___ Texte du document ___

C’est exactement le contraire de notre façon de penser, comme si on on retournait une poche ! Je vois de la permanence secouée par l’impermanence, or, nous dit-il, il n’y a qu’impermanence, d’instant en instant : «  notre corps et notre esprit ne sont rien d’autre qu’impermanence . »


M° Dogen  : «  Nous pensons que l’hiver devient printemps, ou que le printemps devient l‘été ». Oui !

Parce que quand je regarde, je vois des branches nues et après je vois des petits bourgeons et après je vois des feuilles et des fleurs, donc voilà, je vois une évolution donc, je vois « quelque chose » sur laquelle ce changement se greffe.

C’est toujours l’idée qu’il y a un « noyau » et que c’est ce « noyau » qui change.

Et là, justement, les Enseignements nous disent , non ce n'est pas comme ça ! Si je pense ainsi, que l’ hiver se change en printemps, c'est que je pense qu'il y a « une chose » qui s'appelle hiver et une chose qui s'appelle « printemps » et que l'une se transforme en l'autre.


Or l’impermanence signifie qu’il n’y a pas « une chose-hiver » ou un « concept-hiver », mais moment après moment – instant de durée imperceptible, invisible, inconcevable...aussi minuscule que le « kalpa » était immense ! instant après instant, un changement ;

pas un « moment-printemps », ou un « concept-printemps » mais, moment après moment, instant après instant, un changement.

___

▶ **Exercice écrit A**: Dans la liste ci-dessous, recopiez à l'identique les lignes allant de celle qui contient « Task: Select console 3 toolbar button » jusqu'à celle qui contient « (x=263, y=149) », ces deux lignes comprises.

___ Données fournies ___

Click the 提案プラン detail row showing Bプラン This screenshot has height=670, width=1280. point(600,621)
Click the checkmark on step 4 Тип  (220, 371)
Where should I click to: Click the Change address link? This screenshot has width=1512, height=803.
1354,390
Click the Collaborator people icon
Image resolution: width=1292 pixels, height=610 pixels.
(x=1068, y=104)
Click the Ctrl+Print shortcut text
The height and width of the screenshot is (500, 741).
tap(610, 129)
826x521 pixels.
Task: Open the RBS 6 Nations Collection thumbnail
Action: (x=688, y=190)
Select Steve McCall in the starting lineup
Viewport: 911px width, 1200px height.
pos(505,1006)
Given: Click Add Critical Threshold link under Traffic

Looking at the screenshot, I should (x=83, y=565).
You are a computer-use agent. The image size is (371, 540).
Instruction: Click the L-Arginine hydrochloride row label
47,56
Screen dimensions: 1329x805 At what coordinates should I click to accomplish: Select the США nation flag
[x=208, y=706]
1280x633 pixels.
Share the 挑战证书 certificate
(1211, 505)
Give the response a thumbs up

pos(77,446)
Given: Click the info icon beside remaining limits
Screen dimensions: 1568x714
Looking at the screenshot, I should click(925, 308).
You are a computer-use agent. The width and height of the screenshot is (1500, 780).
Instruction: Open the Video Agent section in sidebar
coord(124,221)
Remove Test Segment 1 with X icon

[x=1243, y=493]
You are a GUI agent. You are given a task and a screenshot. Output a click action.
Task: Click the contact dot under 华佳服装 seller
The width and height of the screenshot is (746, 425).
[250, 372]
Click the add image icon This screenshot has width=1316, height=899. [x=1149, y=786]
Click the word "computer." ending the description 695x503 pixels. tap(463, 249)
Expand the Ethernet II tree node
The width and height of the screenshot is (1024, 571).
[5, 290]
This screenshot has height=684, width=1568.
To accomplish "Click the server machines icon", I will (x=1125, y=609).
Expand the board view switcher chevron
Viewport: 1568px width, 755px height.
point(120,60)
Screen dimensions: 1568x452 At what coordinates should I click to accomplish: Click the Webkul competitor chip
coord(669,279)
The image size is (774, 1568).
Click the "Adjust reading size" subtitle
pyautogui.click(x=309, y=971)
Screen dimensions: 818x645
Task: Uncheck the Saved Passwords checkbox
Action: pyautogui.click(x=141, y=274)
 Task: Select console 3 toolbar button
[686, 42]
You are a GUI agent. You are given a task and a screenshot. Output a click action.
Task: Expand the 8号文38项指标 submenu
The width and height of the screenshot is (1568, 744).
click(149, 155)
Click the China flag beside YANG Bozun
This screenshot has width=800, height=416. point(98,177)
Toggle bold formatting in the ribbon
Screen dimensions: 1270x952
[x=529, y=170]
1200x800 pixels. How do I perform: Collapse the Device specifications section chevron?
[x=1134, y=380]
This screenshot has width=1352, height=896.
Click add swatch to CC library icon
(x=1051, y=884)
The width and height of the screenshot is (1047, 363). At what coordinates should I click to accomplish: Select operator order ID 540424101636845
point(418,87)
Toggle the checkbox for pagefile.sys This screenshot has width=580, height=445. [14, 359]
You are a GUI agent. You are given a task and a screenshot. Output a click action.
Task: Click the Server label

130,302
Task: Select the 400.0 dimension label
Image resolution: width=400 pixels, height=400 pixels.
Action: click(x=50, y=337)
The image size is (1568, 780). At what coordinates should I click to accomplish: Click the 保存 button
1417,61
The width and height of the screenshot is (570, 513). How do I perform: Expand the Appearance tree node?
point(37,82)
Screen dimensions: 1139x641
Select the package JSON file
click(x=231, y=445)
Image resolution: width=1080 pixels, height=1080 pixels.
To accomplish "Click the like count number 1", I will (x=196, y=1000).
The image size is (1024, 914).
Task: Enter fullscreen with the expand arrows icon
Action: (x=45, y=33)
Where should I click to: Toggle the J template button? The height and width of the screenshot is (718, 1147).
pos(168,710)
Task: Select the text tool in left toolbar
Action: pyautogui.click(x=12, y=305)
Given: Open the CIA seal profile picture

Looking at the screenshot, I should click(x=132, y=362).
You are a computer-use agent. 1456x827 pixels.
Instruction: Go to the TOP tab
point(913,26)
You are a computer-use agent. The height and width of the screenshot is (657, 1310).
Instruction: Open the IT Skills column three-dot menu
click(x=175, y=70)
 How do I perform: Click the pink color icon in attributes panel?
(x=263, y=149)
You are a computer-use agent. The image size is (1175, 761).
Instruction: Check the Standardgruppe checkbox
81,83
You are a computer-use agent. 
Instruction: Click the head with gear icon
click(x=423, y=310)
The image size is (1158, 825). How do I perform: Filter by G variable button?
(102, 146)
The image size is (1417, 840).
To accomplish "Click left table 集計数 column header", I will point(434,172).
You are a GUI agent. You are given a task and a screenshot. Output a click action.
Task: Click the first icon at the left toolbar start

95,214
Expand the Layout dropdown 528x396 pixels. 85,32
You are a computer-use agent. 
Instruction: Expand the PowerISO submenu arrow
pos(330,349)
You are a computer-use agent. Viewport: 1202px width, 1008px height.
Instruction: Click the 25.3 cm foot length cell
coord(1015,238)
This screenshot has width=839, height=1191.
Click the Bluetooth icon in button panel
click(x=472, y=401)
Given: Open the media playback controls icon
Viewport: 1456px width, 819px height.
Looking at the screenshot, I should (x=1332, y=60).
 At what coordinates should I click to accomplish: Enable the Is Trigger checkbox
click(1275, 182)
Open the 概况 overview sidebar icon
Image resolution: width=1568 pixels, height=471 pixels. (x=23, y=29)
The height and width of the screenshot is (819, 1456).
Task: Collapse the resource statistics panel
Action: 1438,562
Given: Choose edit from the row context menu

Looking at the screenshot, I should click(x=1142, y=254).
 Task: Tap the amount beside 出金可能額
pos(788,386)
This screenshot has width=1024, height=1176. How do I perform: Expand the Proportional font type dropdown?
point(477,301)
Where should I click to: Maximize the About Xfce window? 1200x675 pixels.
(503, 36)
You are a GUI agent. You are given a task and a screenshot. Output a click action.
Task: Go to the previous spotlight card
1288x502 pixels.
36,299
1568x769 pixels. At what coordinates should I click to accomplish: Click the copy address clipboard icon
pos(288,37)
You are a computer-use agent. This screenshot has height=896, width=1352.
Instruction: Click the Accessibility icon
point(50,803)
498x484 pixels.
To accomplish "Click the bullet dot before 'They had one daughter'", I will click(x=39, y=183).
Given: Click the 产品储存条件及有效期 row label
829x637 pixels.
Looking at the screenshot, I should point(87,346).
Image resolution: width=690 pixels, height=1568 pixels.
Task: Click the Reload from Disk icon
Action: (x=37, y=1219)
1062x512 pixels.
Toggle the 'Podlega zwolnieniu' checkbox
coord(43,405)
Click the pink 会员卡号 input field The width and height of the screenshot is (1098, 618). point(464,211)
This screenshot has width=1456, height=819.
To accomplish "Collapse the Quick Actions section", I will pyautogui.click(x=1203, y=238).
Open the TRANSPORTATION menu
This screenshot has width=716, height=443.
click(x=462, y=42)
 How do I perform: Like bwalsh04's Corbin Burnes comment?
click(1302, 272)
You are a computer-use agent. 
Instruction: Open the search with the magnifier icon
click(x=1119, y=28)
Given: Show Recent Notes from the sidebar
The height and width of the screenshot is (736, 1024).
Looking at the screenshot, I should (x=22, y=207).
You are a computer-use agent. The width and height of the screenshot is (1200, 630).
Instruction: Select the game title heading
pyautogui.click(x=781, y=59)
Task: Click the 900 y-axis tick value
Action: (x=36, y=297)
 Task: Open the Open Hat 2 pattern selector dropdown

___

▶ **Exercice écrit B**: Rédigez la suite du texte sur l'impermanence selon Dogen, en reprenant après sa dernière phrase.

▶ **Réponse attendue A**:
 Task: Select console 3 toolbar button
[686, 42]
You are a GUI agent. You are given a task and a screenshot. Output a click action.
Task: Expand the 8号文38项指标 submenu
The width and height of the screenshot is (1568, 744).
click(149, 155)
Click the China flag beside YANG Bozun
This screenshot has width=800, height=416. point(98,177)
Toggle bold formatting in the ribbon
Screen dimensions: 1270x952
[x=529, y=170]
1200x800 pixels. How do I perform: Collapse the Device specifications section chevron?
[x=1134, y=380]
This screenshot has width=1352, height=896.
Click add swatch to CC library icon
(x=1051, y=884)
The width and height of the screenshot is (1047, 363). At what coordinates should I click to accomplish: Select operator order ID 540424101636845
point(418,87)
Toggle the checkbox for pagefile.sys This screenshot has width=580, height=445. [14, 359]
You are a GUI agent. You are given a task and a screenshot. Output a click action.
Task: Click the Server label

130,302
Task: Select the 400.0 dimension label
Image resolution: width=400 pixels, height=400 pixels.
Action: click(x=50, y=337)
The image size is (1568, 780). At what coordinates should I click to accomplish: Click the 保存 button
1417,61
The width and height of the screenshot is (570, 513). How do I perform: Expand the Appearance tree node?
point(37,82)
Screen dimensions: 1139x641
Select the package JSON file
click(x=231, y=445)
Image resolution: width=1080 pixels, height=1080 pixels.
To accomplish "Click the like count number 1", I will (x=196, y=1000).
The image size is (1024, 914).
Task: Enter fullscreen with the expand arrows icon
Action: (x=45, y=33)
Where should I click to: Toggle the J template button? The height and width of the screenshot is (718, 1147).
pos(168,710)
Task: Select the text tool in left toolbar
Action: pyautogui.click(x=12, y=305)
Given: Open the CIA seal profile picture

Looking at the screenshot, I should click(x=132, y=362).
You are a computer-use agent. 1456x827 pixels.
Instruction: Go to the TOP tab
point(913,26)
You are a computer-use agent. The height and width of the screenshot is (657, 1310).
Instruction: Open the IT Skills column three-dot menu
click(x=175, y=70)
 How do I perform: Click the pink color icon in attributes panel?
(x=263, y=149)

▶ **Réponse attendue B**:
Pas de durée, d’immobilité, de « quelque chose » mais juste un mouvement, un flux, un insaisissable.


Et ça enfin je trouve tellement difficile à comprendre alors on va regarder autrement ! Katagiri Roshi nous dit que pour comprendre l’impermanence, il faut comprendre le moment présent. Chaque « moment-hiver » a son propre passé et présent et futur, et chaque « moment-printemps » a son propre passé et présent et futur !


Si je prends une photo d’un arbre par exemple- ou si je le regarde attentivement : dans cet arbre, il y a déjà son passé, son présent et son futur- passé : le résultat d’une graine, elle même le résultat d’une graine, etc, le présent : ce que je vois, ce que je « fixe », son futur ( pas avenir!) : non pas s’il va vivre encore 50 ans, mais il sera un arbre, dans une continuité d’arbre... qu’en fait son existence totale qui apparaît à chaque moment.


Moi, je vois un moment pris dans le processus du temps plus exactement de la durée, mais Katagiri Roshi nous dit non, le moment n'est rien d'autre qu'un être qui ne cesse d’apparaître : un moment, un moment, un moment .

Il n’y a pas un processus, ça veut dire il n’y a pas « quelque chose » qui est une chose et une durée continue, il y a apparition et disparition ; le moment réel est constamment en action, il surgit, il apparaît, il disparaît.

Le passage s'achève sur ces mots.